Bold in its mission to educate women, Barnard College is also full of secrets: a provocative bench, a 700+ foot sub, a new library and greenhouse, and a dancing mascot. Founded in 1889 with the intent to educate women with the same rigor men readily had available to them, Barnard College is one of the oldest women’s colleges in the world.

Located in Morningside Heights, Barnard offers a challenging liberal arts education, dedicated to shaping bold female leaders to change and inspire the world, which is seen in Barnard’s history, traditions, and new buildings. This ambitious and bold campus, however, is full of brewing, unspoken, and provocative secrets that need to be divulged!

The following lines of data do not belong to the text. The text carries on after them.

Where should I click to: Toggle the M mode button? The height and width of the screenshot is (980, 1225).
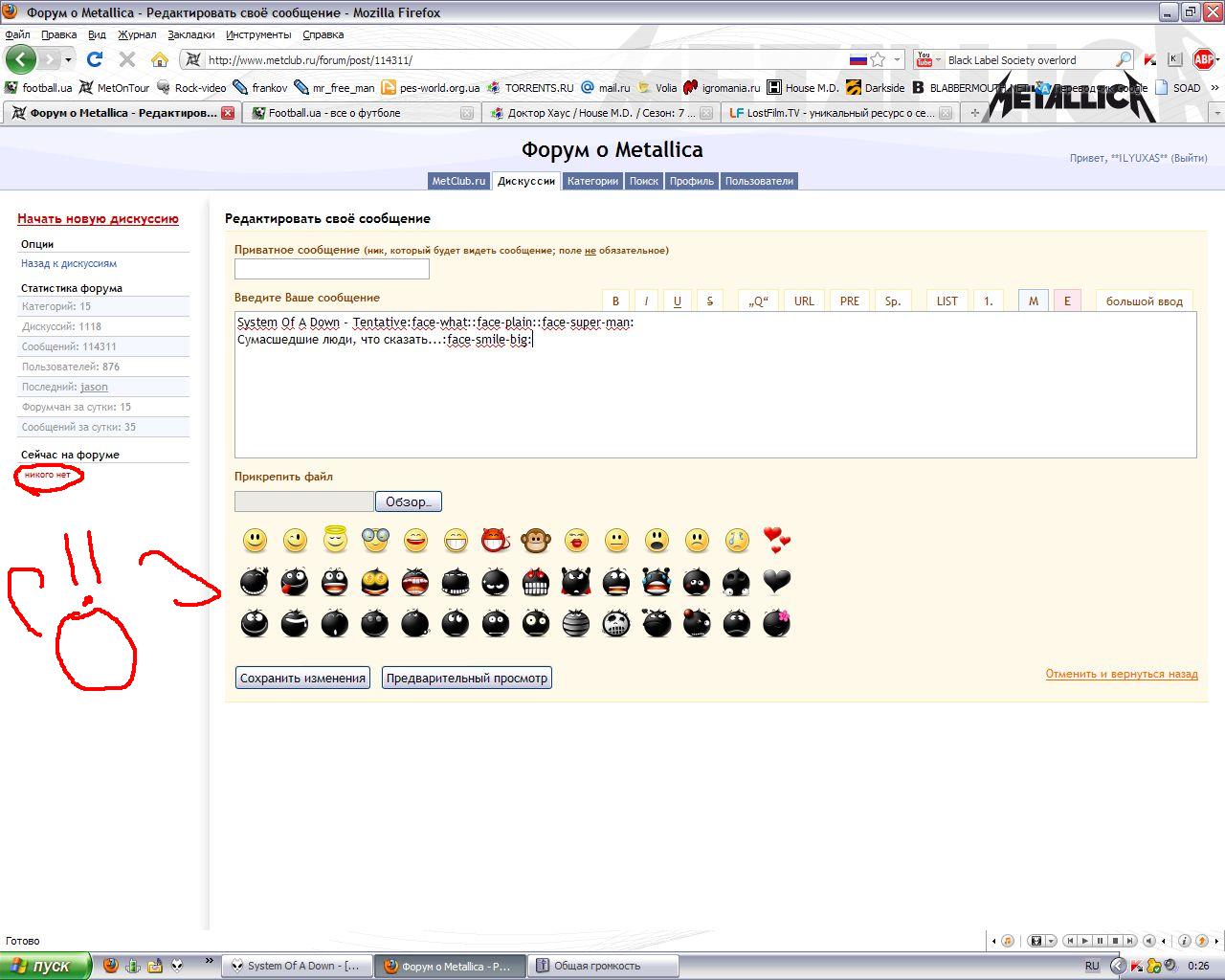coord(1033,301)
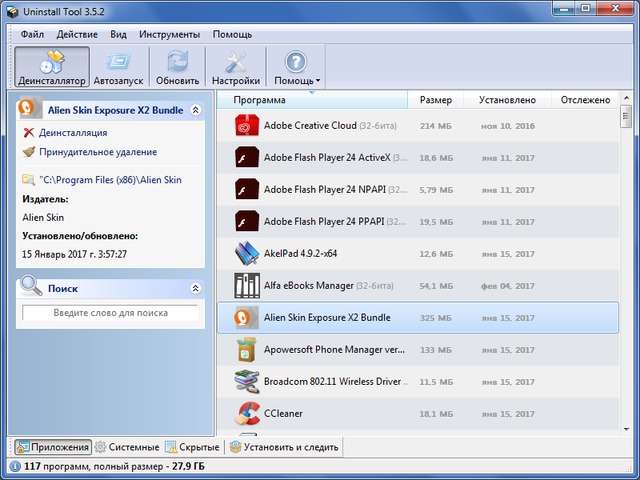Screen dimensions: 640x480
Task: Click the Принудительное удаление link
Action: pos(97,152)
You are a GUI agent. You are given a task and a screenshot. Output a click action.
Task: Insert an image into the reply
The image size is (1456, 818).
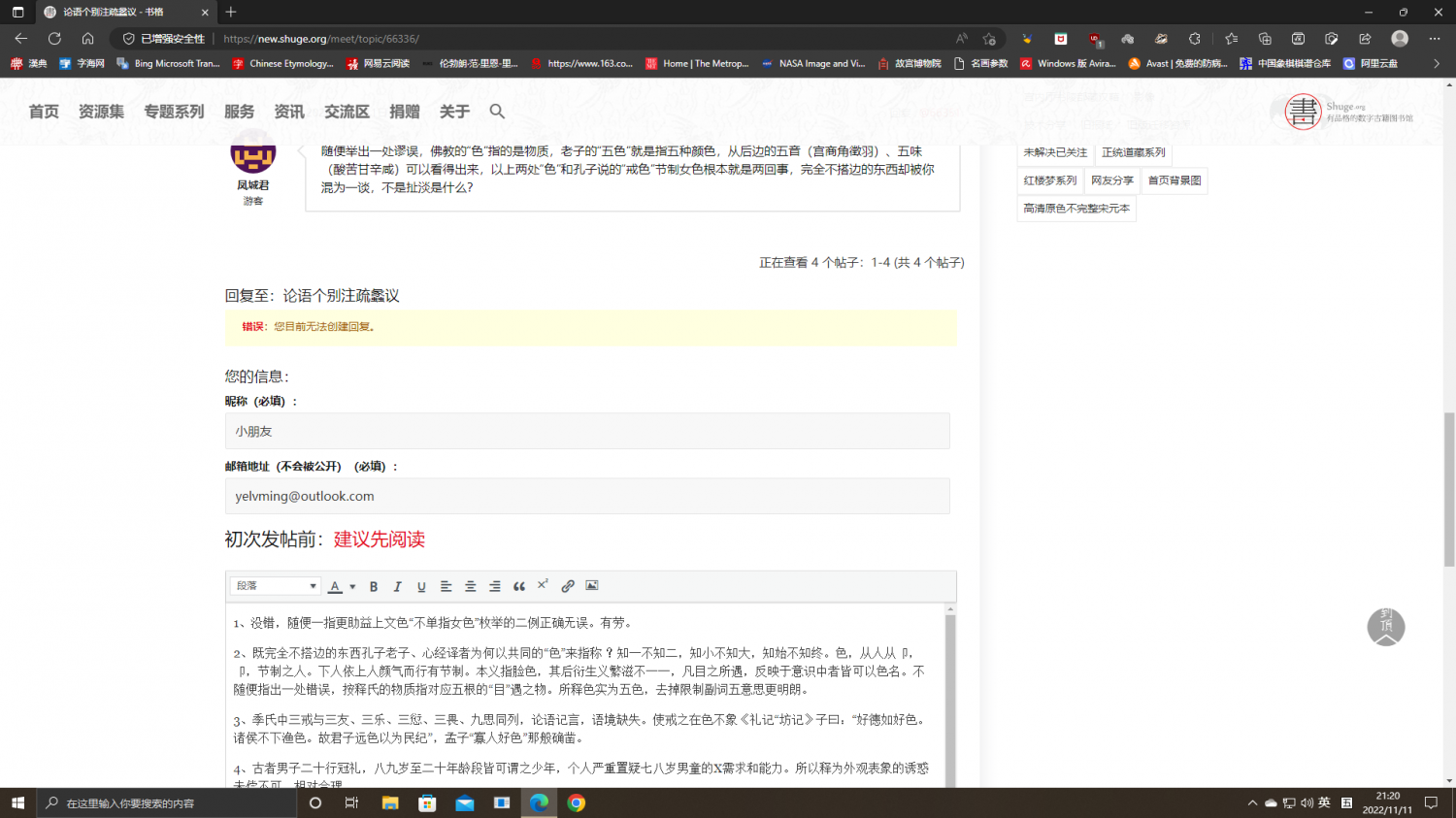pos(592,585)
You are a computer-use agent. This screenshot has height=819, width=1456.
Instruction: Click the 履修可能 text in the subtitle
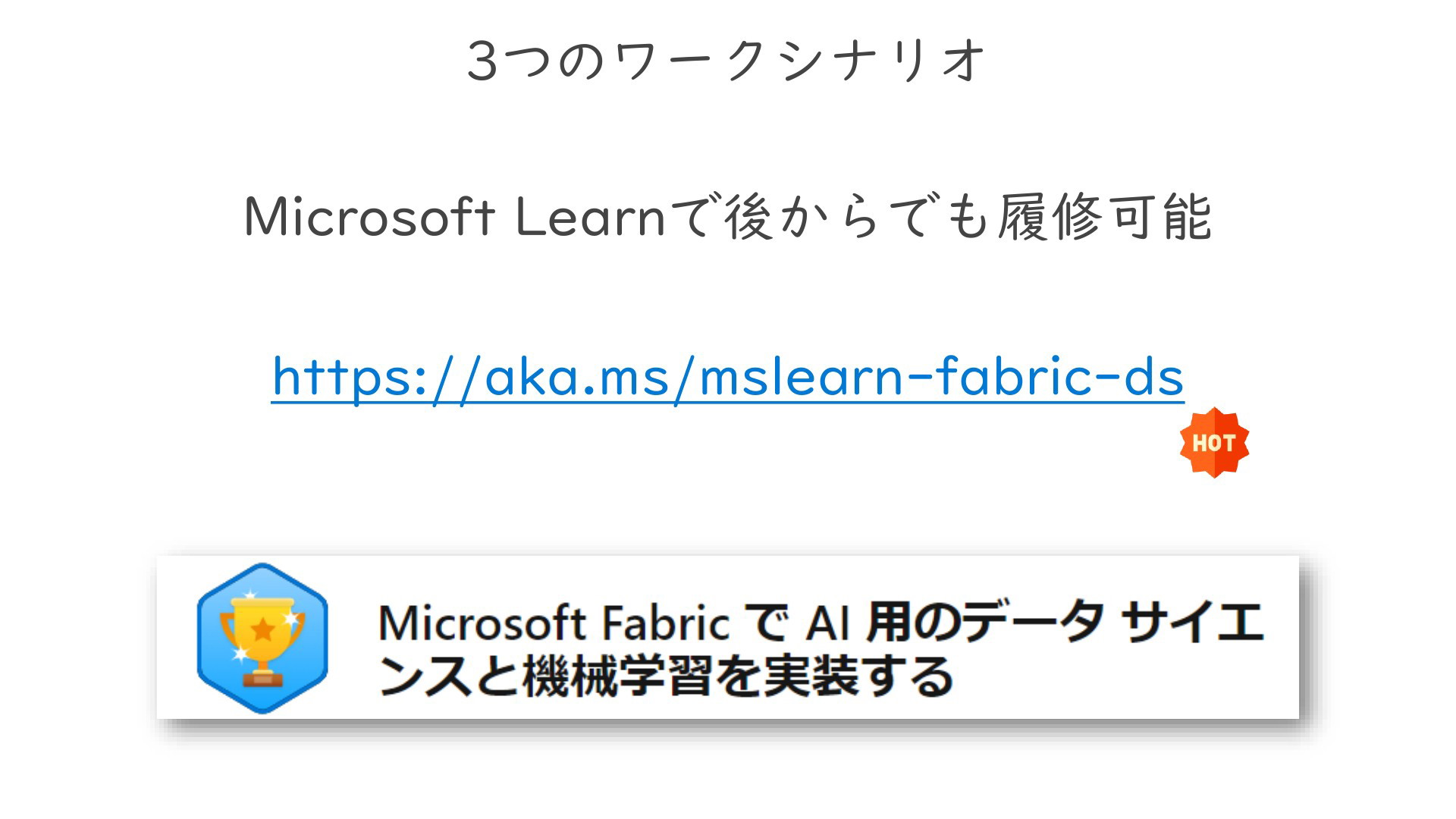click(1105, 217)
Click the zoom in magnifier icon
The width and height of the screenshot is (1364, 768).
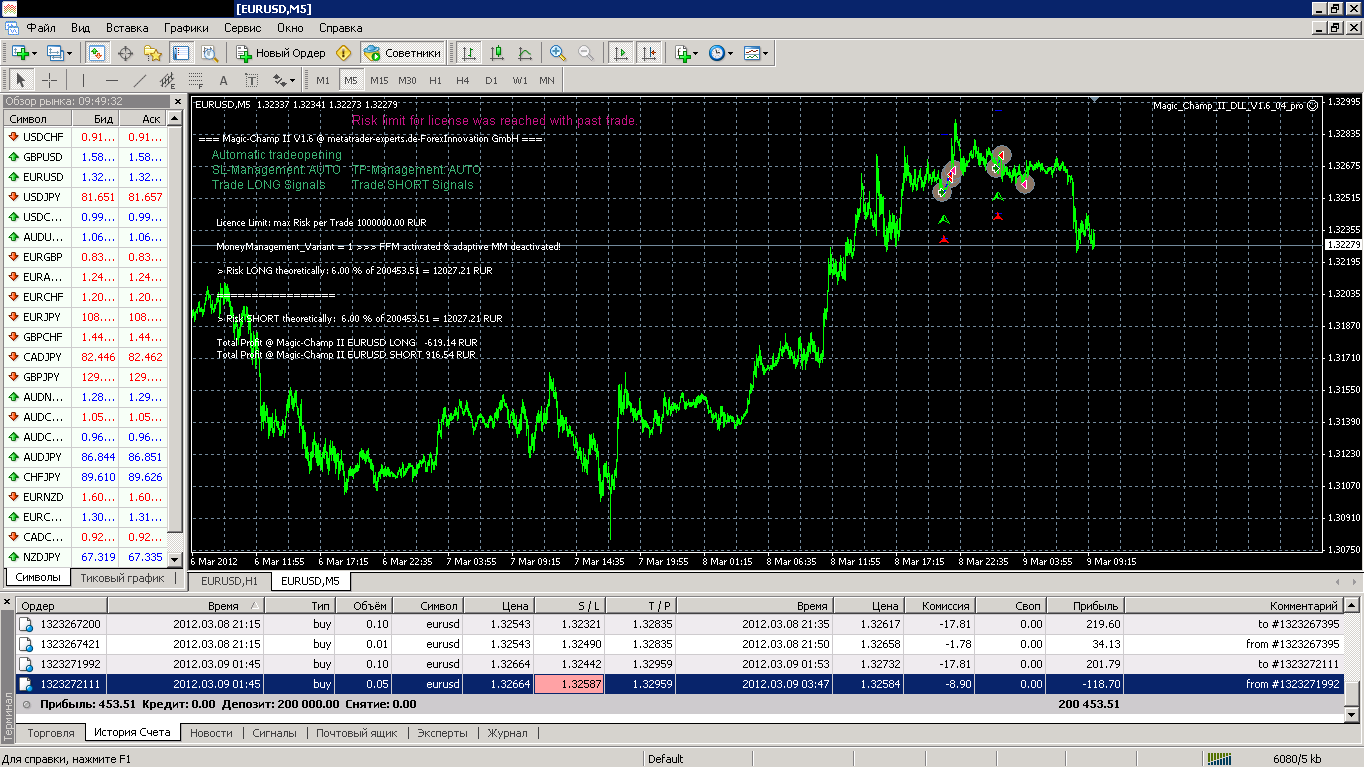pyautogui.click(x=558, y=53)
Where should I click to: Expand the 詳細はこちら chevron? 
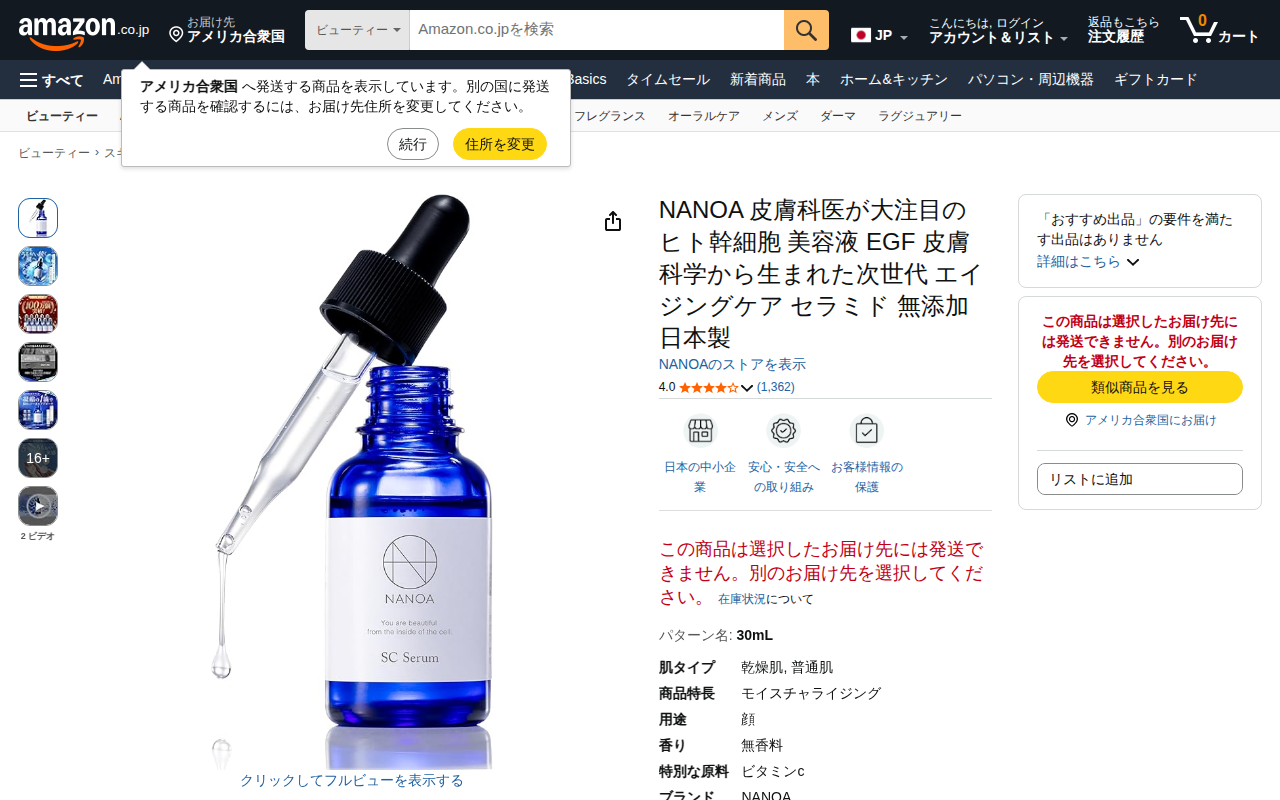pyautogui.click(x=1132, y=262)
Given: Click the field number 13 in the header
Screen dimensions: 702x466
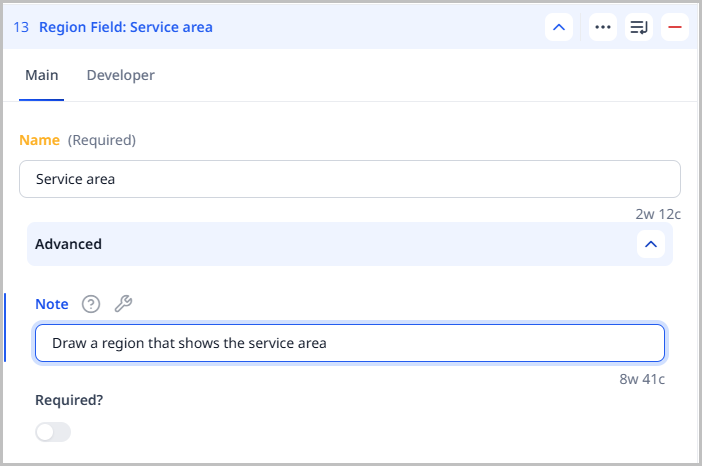Looking at the screenshot, I should point(21,27).
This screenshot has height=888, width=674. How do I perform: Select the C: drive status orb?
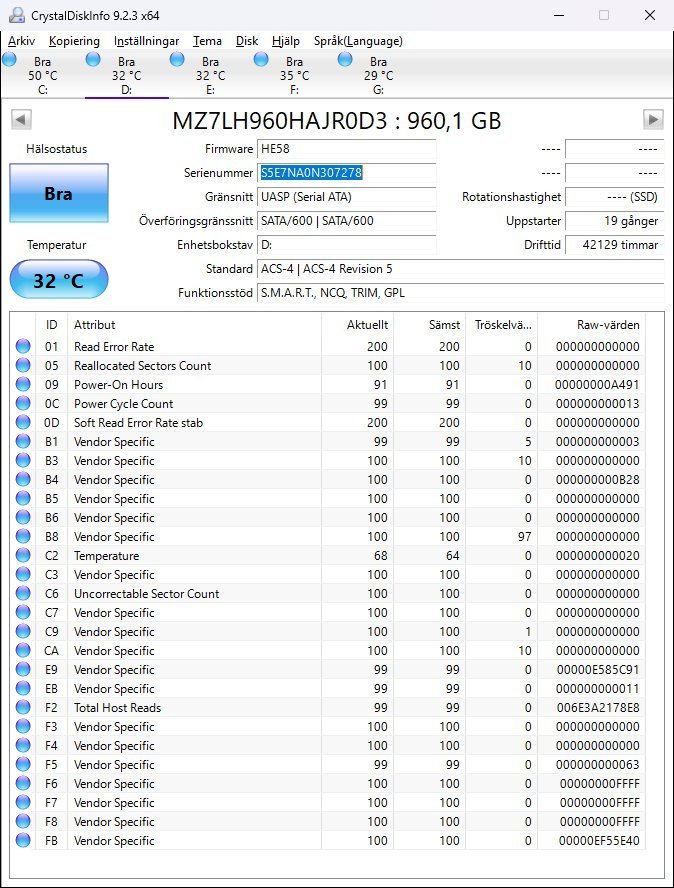click(10, 60)
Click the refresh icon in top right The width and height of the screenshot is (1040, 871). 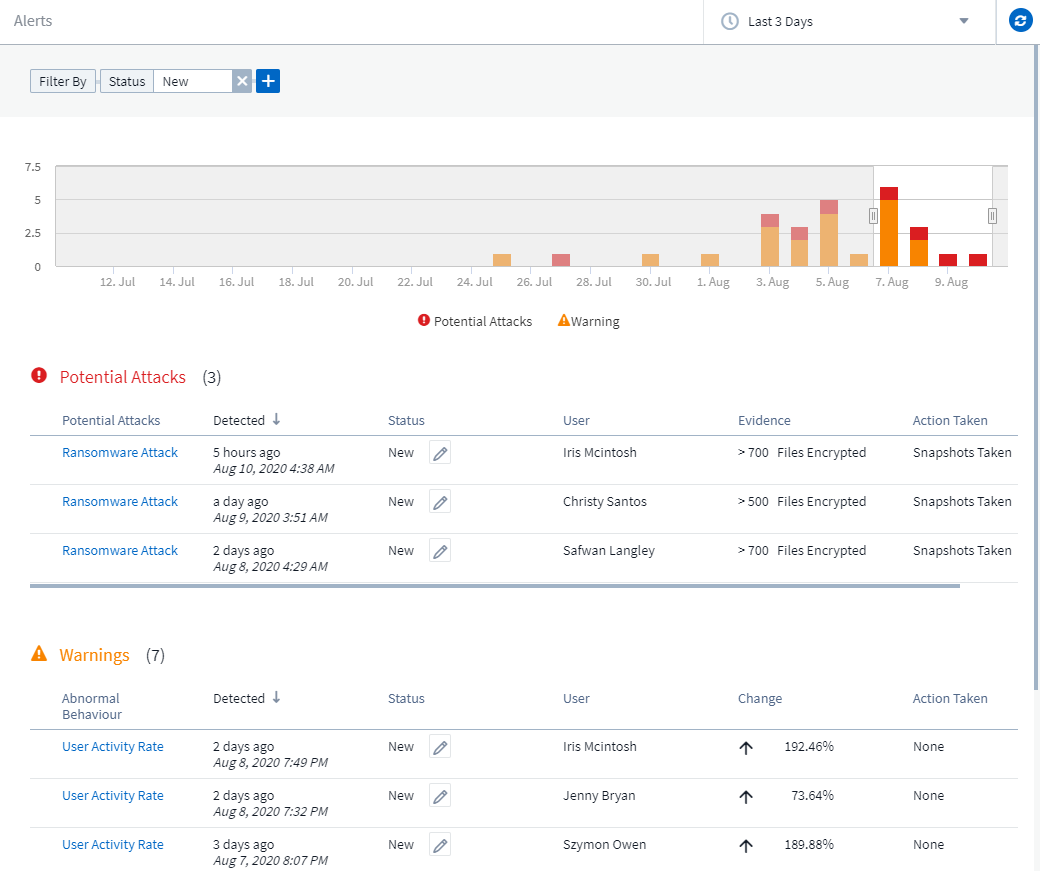click(x=1020, y=21)
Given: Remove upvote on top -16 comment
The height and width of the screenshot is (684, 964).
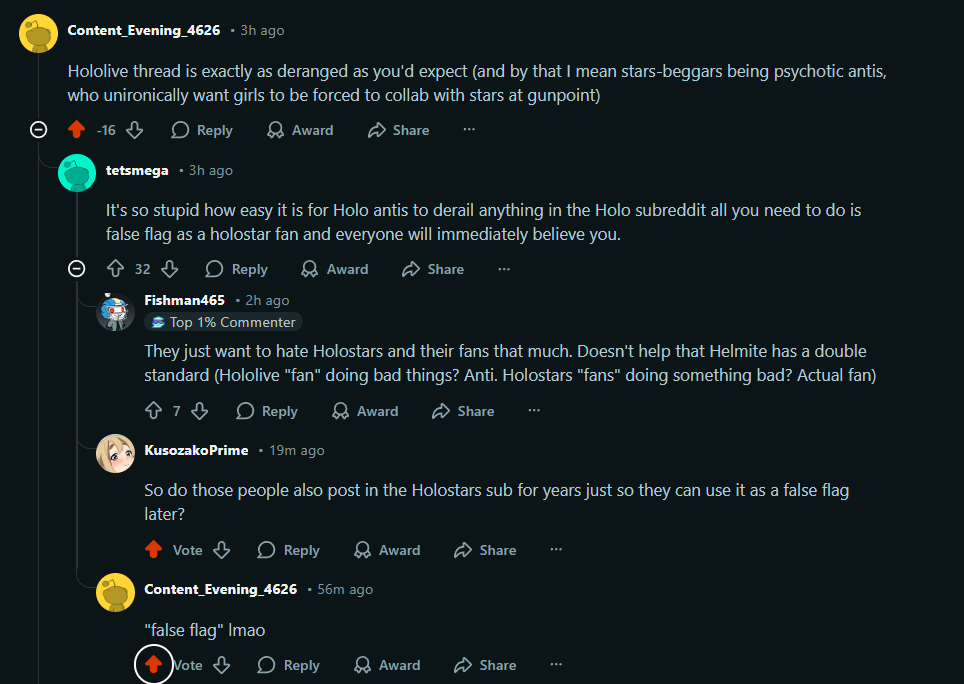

10. A Female Student Founded Barnard

In 1889, Annie Nathan Meyer, a student and writer, founded Barnard College which was named after Columbia University’s 10th president, mathematician, and educator: Frederick Barnard. Although unsuccessful, he argued for the admission of women into Columbia University. Self taught, Meyer was accepted to be a student at Columbia College Collegiate Course for Women, a program founded in 1885 but did not recognize women as officially enrolled students. Nor could women attend the classes at Columbia – they were given a syllabus and if they passed an exam, they could receive a degree.

Meyer and Barnard were both dissatisfied by Columbia’s stance to not admit women, but they were committed to the education of women. Thus, in 1887 Meyer petitioned the University Trustees for an affiliated self-sustaining liberal arts women’s college. In 1889 Barnard was one of the few colleges in the United States where women received the same rigorous education that men received.